Goal
Turn the lines below into a Markdown table with the columns "No." and "Text," putting the row number under "No." and the line itself under "Text." Leave out any blank lines.

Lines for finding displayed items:
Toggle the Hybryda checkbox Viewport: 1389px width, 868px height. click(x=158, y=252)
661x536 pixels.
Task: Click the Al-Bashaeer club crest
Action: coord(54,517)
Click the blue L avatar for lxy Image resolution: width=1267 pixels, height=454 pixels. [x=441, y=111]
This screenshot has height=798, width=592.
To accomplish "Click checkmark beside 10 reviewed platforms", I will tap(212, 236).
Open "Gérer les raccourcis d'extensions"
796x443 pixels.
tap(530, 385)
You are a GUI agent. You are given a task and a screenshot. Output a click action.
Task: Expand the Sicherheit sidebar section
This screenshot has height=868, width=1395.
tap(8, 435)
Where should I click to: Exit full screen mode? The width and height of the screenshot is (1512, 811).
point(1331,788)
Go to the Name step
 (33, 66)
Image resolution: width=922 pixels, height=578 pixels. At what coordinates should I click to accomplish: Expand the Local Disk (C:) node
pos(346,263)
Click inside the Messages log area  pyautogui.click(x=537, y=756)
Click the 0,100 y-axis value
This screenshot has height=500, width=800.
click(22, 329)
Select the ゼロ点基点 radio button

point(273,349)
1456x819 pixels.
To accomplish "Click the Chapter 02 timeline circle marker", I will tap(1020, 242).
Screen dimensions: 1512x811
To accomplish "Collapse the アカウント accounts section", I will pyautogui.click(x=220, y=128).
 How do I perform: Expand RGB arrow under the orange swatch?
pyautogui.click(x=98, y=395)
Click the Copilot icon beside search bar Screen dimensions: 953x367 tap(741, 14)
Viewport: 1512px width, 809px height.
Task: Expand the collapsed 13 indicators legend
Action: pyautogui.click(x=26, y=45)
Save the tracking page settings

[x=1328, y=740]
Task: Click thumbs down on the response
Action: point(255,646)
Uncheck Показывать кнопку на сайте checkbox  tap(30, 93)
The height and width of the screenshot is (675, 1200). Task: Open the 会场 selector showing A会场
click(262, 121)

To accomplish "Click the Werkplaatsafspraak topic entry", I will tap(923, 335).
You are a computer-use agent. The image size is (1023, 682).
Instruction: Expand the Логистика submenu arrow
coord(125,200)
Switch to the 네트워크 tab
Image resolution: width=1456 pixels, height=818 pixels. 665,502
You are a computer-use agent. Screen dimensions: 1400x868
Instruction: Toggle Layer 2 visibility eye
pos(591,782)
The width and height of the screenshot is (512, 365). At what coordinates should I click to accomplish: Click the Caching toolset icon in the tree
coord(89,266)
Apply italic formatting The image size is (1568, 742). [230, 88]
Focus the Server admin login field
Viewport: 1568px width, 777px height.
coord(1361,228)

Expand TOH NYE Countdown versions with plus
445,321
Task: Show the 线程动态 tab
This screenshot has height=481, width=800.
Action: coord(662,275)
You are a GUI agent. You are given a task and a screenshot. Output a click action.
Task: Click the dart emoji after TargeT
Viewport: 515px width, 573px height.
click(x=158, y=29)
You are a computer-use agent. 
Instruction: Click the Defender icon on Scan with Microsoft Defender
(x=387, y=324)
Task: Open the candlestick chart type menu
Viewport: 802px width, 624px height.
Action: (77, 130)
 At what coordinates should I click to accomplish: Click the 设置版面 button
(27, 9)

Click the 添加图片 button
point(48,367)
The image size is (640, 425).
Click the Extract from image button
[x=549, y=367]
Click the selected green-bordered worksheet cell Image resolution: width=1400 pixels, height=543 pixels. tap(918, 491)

Task answer
| No. | Text |
|---|---|
| 1 | Toggle the Hybryda checkbox Viewport: 1389px width, 868px height. click(x=158, y=252) |
| 2 | 661x536 pixels. |
| 3 | Task: Click the Al-Bashaeer club crest |
| 4 | Action: coord(54,517) |
| 5 | Click the blue L avatar for lxy Image resolution: width=1267 pixels, height=454 pixels. [x=441, y=111] |
| 6 | This screenshot has height=798, width=592. |
| 7 | To accomplish "Click checkmark beside 10 reviewed platforms", I will tap(212, 236). |
| 8 | Open "Gérer les raccourcis d'extensions" |
| 9 | 796x443 pixels. |
| 10 | tap(530, 385) |
| 11 | You are a GUI agent. You are given a task and a screenshot. Output a click action. |
| 12 | Task: Expand the Sicherheit sidebar section |
| 13 | This screenshot has height=868, width=1395. |
| 14 | tap(8, 435) |
| 15 | Where should I click to: Exit full screen mode? The width and height of the screenshot is (1512, 811). |
| 16 | point(1331,788) |
| 17 | Go to the Name step |
| 18 |  (33, 66) |
| 19 | Image resolution: width=922 pixels, height=578 pixels. At what coordinates should I click to accomplish: Expand the Local Disk (C:) node |
| 20 | pos(346,263) |
| 21 | Click inside the Messages log area  pyautogui.click(x=537, y=756) |
| 22 | Click the 0,100 y-axis value |
| 23 | This screenshot has height=500, width=800. |
| 24 | click(22, 329) |
| 25 | Select the ゼロ点基点 radio button |
| 26 | point(273,349) |
| 27 | 1456x819 pixels. |
| 28 | To accomplish "Click the Chapter 02 timeline circle marker", I will tap(1020, 242). |
| 29 | Screen dimensions: 1512x811 |
| 30 | To accomplish "Collapse the アカウント accounts section", I will pyautogui.click(x=220, y=128). |
| 31 |  How do I perform: Expand RGB arrow under the orange swatch? |
| 32 | pyautogui.click(x=98, y=395) |
| 33 | Click the Copilot icon beside search bar Screen dimensions: 953x367 tap(741, 14) |
| 34 | Viewport: 1512px width, 809px height. |
| 35 | Task: Expand the collapsed 13 indicators legend |
| 36 | Action: pyautogui.click(x=26, y=45) |
| 37 | Save the tracking page settings |
| 38 | [x=1328, y=740] |
| 39 | Task: Click thumbs down on the response |
| 40 | Action: point(255,646) |
| 41 | Uncheck Показывать кнопку на сайте checkbox  tap(30, 93) |
| 42 | The height and width of the screenshot is (675, 1200). Task: Open the 会场 selector showing A会场 |
| 43 | click(262, 121) |
| 44 | To accomplish "Click the Werkplaatsafspraak topic entry", I will tap(923, 335). |
| 45 | You are a computer-use agent. The image size is (1023, 682). |
| 46 | Instruction: Expand the Логистика submenu arrow |
| 47 | coord(125,200) |
| 48 | Switch to the 네트워크 tab |
| 49 | Image resolution: width=1456 pixels, height=818 pixels. 665,502 |
| 50 | You are a computer-use agent. Screen dimensions: 1400x868 |
| 51 | Instruction: Toggle Layer 2 visibility eye |
| 52 | pos(591,782) |
| 53 | The width and height of the screenshot is (512, 365). At what coordinates should I click to accomplish: Click the Caching toolset icon in the tree |
| 54 | coord(89,266) |
| 55 | Apply italic formatting The image size is (1568, 742). [230, 88] |
| 56 | Focus the Server admin login field |
| 57 | Viewport: 1568px width, 777px height. |
| 58 | coord(1361,228) |
| 59 | Expand TOH NYE Countdown versions with plus |
| 60 | 445,321 |
| 61 | Task: Show the 线程动态 tab |
| 62 | This screenshot has height=481, width=800. |
| 63 | Action: coord(662,275) |
| 64 | You are a GUI agent. You are given a task and a screenshot. Output a click action. |
| 65 | Task: Click the dart emoji after TargeT |
| 66 | Viewport: 515px width, 573px height. |
| 67 | click(x=158, y=29) |
| 68 | You are a computer-use agent.  |
| 69 | Instruction: Click the Defender icon on Scan with Microsoft Defender |
| 70 | (x=387, y=324) |
| 71 | Task: Open the candlestick chart type menu |
| 72 | Viewport: 802px width, 624px height. |
| 73 | Action: (77, 130) |
| 74 |  At what coordinates should I click to accomplish: Click the 设置版面 button |
| 75 | (27, 9) |
| 76 | Click the 添加图片 button |
| 77 | point(48,367) |
| 78 | The image size is (640, 425). |
| 79 | Click the Extract from image button |
| 80 | [x=549, y=367] |
| 81 | Click the selected green-bordered worksheet cell Image resolution: width=1400 pixels, height=543 pixels. tap(918, 491) |